**DOCUMENT**
start

Creative destruction: Discworld style

Ok, so I am a geek. That should come as no surprise to anyone. One of my favourite book series is Discworld by by Terry Pratchett.

The latest book, Raising Steam, has a nice description of creative destruction:

‘Some people will lose out and others will benefit, but hasn’t that been happening since the dawn of time?’ he said out aloud. ‘After all, at the beginning there was the man who could make stone tools, and then along came the man who made bronze and so the first man had either learn to make bronze too, or get into a different line of work completely. And the man who could work bronze would be put out of work by the man who could work iron. And just as the man who made steel. Its like a sort of dance, where no one dares stop because if you did stop you’d be left behind. But isn’t that just the world in a nutshell?’

Enrico Moretti in The New Geography of Jobs (page 148) describes:

Products that are cutting edge today will soon become commodified and easy to make. Later relics of the past. […] creative destruction, greatest strength and engine of growth.

The lesson for New Zealand and policy makes is, the secret of success if adaptation. Holding on to the past is not a defensible proposition.

 

  • Elinor_Dashwood

    Don’t disagree with any of that Shamubeel, except that I don’t think being a fan of Terry Pratchett makes you a geek. But in what way do you think New Zealand and policy makers are holding on to the past?

    • Shamubeel Eaqub

      Are you sure reading Pratchett doesn’t make you a geek? Maybe reverse causality 😉

      At a broad sense, I see policy making as being reactive to changes that have already happened. Policy making by the rear vision mirror if you like.

end

[Records for locating displayed items]
start

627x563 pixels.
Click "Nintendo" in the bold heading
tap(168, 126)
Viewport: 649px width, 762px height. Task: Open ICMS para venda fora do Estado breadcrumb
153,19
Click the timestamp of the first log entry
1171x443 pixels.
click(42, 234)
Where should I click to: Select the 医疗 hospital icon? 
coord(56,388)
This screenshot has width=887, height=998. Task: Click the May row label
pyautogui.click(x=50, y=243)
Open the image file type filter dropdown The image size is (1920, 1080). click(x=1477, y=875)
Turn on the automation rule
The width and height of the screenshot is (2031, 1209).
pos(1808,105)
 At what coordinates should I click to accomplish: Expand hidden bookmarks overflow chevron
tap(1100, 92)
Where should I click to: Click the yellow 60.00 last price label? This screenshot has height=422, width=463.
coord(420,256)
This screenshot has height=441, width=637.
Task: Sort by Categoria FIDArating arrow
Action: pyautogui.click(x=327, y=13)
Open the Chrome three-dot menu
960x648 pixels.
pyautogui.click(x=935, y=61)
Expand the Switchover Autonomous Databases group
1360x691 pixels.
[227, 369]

end

Reproduce, word for word, the stretch of the post on creative destruction from "Don’t disagree with" through "if you like.". The data is not required for this exercise.

**WORKED ANSWER**
Don’t disagree with any of that Shamubeel, except that I don’t think being a fan of Terry Pratchett makes you a geek. But in what way do you think New Zealand and policy makers are holding on to the past?

    • Shamubeel Eaqub

      Are you sure reading Pratchett doesn’t make you a geek? Maybe reverse causality 😉

      At a broad sense, I see policy making as being reactive to changes that have already happened. Policy making by the rear vision mirror if you like.